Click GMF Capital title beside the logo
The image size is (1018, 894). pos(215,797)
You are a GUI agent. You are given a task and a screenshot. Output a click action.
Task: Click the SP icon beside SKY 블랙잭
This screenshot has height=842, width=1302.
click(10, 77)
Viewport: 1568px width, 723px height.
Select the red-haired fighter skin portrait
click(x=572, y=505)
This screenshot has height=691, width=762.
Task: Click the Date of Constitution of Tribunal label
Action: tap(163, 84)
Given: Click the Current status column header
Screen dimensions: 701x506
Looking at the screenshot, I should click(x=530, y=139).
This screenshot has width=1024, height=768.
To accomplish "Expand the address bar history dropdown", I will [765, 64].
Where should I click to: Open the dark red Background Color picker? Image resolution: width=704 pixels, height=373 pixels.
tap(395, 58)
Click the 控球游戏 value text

########

# Assignment:
Repeat the data in full, exactly as supplied.

# Output below:
Click GMF Capital title beside the logo
The image size is (1018, 894). pos(215,797)
You are a GUI agent. You are given a task and a screenshot. Output a click action.
Task: Click the SP icon beside SKY 블랙잭
This screenshot has height=842, width=1302.
click(10, 77)
Viewport: 1568px width, 723px height.
Select the red-haired fighter skin portrait
click(x=572, y=505)
This screenshot has height=691, width=762.
Task: Click the Date of Constitution of Tribunal label
Action: tap(163, 84)
Given: Click the Current status column header
Screen dimensions: 701x506
Looking at the screenshot, I should click(x=530, y=139).
This screenshot has width=1024, height=768.
To accomplish "Expand the address bar history dropdown", I will [765, 64].
Where should I click to: Open the dark red Background Color picker? Image resolution: width=704 pixels, height=373 pixels.
tap(395, 58)
Click the 控球游戏 value text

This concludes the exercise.